Month: May 2019

Pulling a 180

There’s something that the vast majority of people – especially the media in general, but also all of us on here – don’t understand: the art of the 180° turn by public figures.

It is very hard for human beings in general to change their minds on things. Studies have shown that attempting to persuade somebody to change their mind is more likely to end up confirming their existing opinion.

If you do manage it, the person who has change their mind doesn’t become a preacher for the new opinion they’ve adopted. They change silently, at least at first, or they turn back to their original opinion when your words fade.

Politicians are no different, except everything they’ve ever said is on record somewhere. And when they change their minds, we collectively deride them for it. We call it a U-Turn or a flip-flop or a backflip.
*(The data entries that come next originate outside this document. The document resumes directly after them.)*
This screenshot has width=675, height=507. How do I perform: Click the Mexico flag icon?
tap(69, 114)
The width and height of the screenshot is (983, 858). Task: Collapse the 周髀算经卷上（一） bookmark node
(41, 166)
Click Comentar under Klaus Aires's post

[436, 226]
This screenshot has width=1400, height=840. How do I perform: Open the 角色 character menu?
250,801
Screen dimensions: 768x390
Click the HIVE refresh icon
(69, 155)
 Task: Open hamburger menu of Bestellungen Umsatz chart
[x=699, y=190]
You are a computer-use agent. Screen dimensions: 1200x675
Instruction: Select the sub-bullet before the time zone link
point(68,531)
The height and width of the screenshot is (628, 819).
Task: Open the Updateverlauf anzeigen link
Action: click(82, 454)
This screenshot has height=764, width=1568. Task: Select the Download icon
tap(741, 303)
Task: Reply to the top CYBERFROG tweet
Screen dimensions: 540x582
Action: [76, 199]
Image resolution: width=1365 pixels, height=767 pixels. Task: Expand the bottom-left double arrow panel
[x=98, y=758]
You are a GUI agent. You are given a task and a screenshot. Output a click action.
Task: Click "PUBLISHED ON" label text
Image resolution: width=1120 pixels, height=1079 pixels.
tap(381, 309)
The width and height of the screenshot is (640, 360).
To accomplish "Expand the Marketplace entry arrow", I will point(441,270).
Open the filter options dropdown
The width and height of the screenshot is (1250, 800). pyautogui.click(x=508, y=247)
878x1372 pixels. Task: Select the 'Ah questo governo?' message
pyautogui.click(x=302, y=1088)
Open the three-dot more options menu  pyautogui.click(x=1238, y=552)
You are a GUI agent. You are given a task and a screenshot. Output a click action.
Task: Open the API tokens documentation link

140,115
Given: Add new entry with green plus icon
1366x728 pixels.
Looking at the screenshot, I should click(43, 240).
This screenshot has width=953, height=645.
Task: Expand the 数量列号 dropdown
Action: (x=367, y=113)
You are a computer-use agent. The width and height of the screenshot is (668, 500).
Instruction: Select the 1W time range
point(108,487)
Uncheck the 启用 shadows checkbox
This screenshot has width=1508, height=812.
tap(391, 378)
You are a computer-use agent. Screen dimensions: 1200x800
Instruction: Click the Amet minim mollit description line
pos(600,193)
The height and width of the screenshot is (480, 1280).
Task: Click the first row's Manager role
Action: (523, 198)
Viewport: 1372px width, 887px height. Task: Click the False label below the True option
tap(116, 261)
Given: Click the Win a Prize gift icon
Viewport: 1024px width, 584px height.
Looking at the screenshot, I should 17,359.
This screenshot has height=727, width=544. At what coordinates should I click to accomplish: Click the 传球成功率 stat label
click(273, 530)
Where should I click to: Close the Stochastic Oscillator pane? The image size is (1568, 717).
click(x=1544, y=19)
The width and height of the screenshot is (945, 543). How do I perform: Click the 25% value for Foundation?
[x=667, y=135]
For that reason, when politicians finally wise up that they’re swimming against the tide, they don’t change their words immediately. Instead they do what Jeremy Corbyn is doing now: they try to explain that their 180 is entirely consistent with their previous statements.

This process takes time: announcing the 180 and giving reasons for it to ‘prove’ that it’s not a 180 done closely together are taken as a U-turn. Saying that your views have evolved is also taken as a U-turn. Politicians need to say that their current views are 100% consistent with their previous views, evolution or changes of mind be damned.

The press and the public will crucify any politician or party that does a 180, for good or bad. Most recently, look at the LibDems, the great hope of 2010: their 180 on tuition fees doomed them to 9 years of popular exile.

Any change of mind by a politician or party needs to be seen as being consistent with their previous declarations. If it isn’t, the public will skin them alive. And if it’s too quick, it’s also a U-turn and we’ll do the same.

For Labour, the majority of MPs, activists, members, and voters are Remain. The majority in the party HQ are Leave – even if only pragmatically. But that party HQ majority now have to change what they believe and what they want after Remain’s obvious victory in two elections running.

They can’t do that by simply declaring that they’re now a Remain party and believe in the EU. That would be a U-turn and the press and Twitter would castigate them for it. Instead they need to try to show that their views have not changed while also doing a 180.

Historically, this used to be easier. The time allowed for a change of mind not to be a U-turn was much less, because the news cycle was slower. But now there are 24-hour networks who need content, and all of us here awaiting any gap in the political armour to make retweets out of.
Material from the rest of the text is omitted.